Steve: Ich finde, es sind quasi Geschwister-Platten, wir haben es beide Male ähnlich gemacht, nur mit unterschiedlichen Studios und unterschiedlichen Produzenten. Wie zwei von einer Sorte.

Mark: Wir könnten aber nicht drei Alben in dieser Art machen ...

Da gibt es ein gewisses HAWKWIND-Feeling auf beiden Platten ...

Steve: Nun, wir machen HAWKWIND-eske Sachen schon seit 1992. Ich glaube "Make it now" von "Piece Of Cake" ist der erste Song, wo wir aktiv HAWKWIND sein wollten. Also HAWKWIND beeinflusst uns schon sehr

Mark: Und der Sänger von HAWKWIND ist einer der weltweit besten!

Ihr habt auch ihren alten Song "Urban guerilla" gecovert, ein Song der jetzt von den Radiostationen verbannt ist - "I'm an urban guerilla/Making bombs in my cellar".

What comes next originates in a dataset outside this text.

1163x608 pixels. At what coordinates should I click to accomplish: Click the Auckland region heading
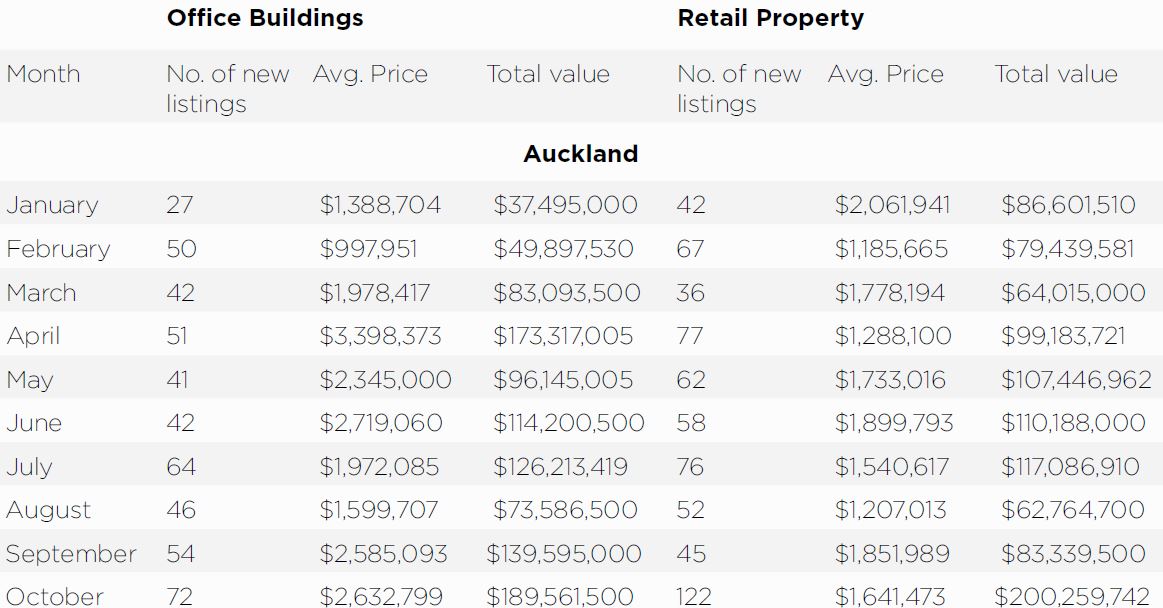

Steve: Das war vor vier Jahren, als wir noch eine Menge mehr Freiheit besaßen, haha. Eigentlich war das einer der Gründe, warum ich den Song damals spielen wollte.

Handeln Songs wie "Hard-on for war" und "Where is the future?" von den heutigen Zuständen in Amerika? Ist die Welt jetzt noch abgefuckter als in den 80ern?

Steve: Es ist jetzt schlimmer als unter Reagan, der scheint rückblickend jetzt fast weniger schlimm zu sein.

Mark: "Where is the future?" handelt aber nicht nur von Amerika, es geht um die ganze Welt. Es geht um Science-Fiction, haha, wo sind meine Isaac Asimov-Bücher?

Steve: Was "Hard-on for war" angeht, na klar hat Mark einen, wir sind ja jetzt geile alte Männer, haha.

Wenn ich mir die anderen Seattle-Bands ansehe, die zur selben Zeit, gestartet sind wie ihr, scheint es, als ob ihr weit mehr Spaß versteht und mehr Humor in euren Texten habt.

Steve: Viel mehr Humor.

Mark: Besonders im Vergleich zu SOUNDGARDEN, haha.

Steve: Es gibt nichts Lustiges an SOUNDGARDEN, na ja, doch, aber sie wissen es nicht, haha.

Marc: Das Leben kann tragisch und traurig sein, aber ebenso fantastisch und wundervoll, da muss es eine Balance geben. Du kannst deinen Fokus nicht nur auf einen Gefühlszustand lenken, das wäre total unrealistisch. Ich will mir schließlich nicht den Kopf wegblasen.

Mark, du bist eigentlich ein Soulsänger? Ich habe dich mit DTK/MC5 gesehen und war wirklich beeindruckt von deiner stimmlichen/tonalen Reichweite, fast wie Otis Redding.

Mark: Nun, es gibt ein paar Sachen, die ich beim Spielen mit den Jungs gelernt hab, das hätte ich selbst nie gedacht.

Wayne Kramer hat bei "Inside job" auf dem "Since We've Become Translucent"-Album Bass gespielt. Kanntet ihr ihn vorher schon?

Mark: Nein, so haben wir ihn kennen gelernt.

Steve: Ein wirklich netter Typ. Es war sehr cool, den MC5-Gitarristen als Bassisten zu haben, haha.

Mark: Das ist schon ziemlich verrückt, stimmt. Zwei Nächte vorher, in Amsterdam, kam John Sinclair vorbei, der berüchtigte alte MC5-Manager, das war echt seltsam.

Kommt jetzt eigentlich eine DVD von euch? Altes Material, eine Mischung oder was?

Mark: Altes und neues Material, aber ich kann nicht genau sagen wann.

Steve: Außerdem arbeiten wir gerade an einem Boxset mit Live-Kram

und raren Studioaufnahmen auf ... wie heißt das Label gleich noch mal?

Mark: Easy Action, die haben die STOOGES- und MC5-Boxsets gemacht. Da kommen ein paar witzige Sachen drauf wie zum Beispiel eine Live-Radioaufnahme von 1988.

Was macht euer alter Bassist Matt Lukin mittlerweile?

Steve: Ihm geht es gut, er ist Zimmermann.

Ich sprach mit ihm auf dem Kopenhagener Konzert 1992 und er war auf einer Mission, alles zu sammeln, was der Menschheit von MOTÖRHEAD bekannt war.

Steve: Haha, ich denke er hat diese Mission aufgegeben. Dan, sammelt Matt immer noch alles von MOTÖRHEAD?

Dan: Ja, er besucht immer noch jeden Plattenladen.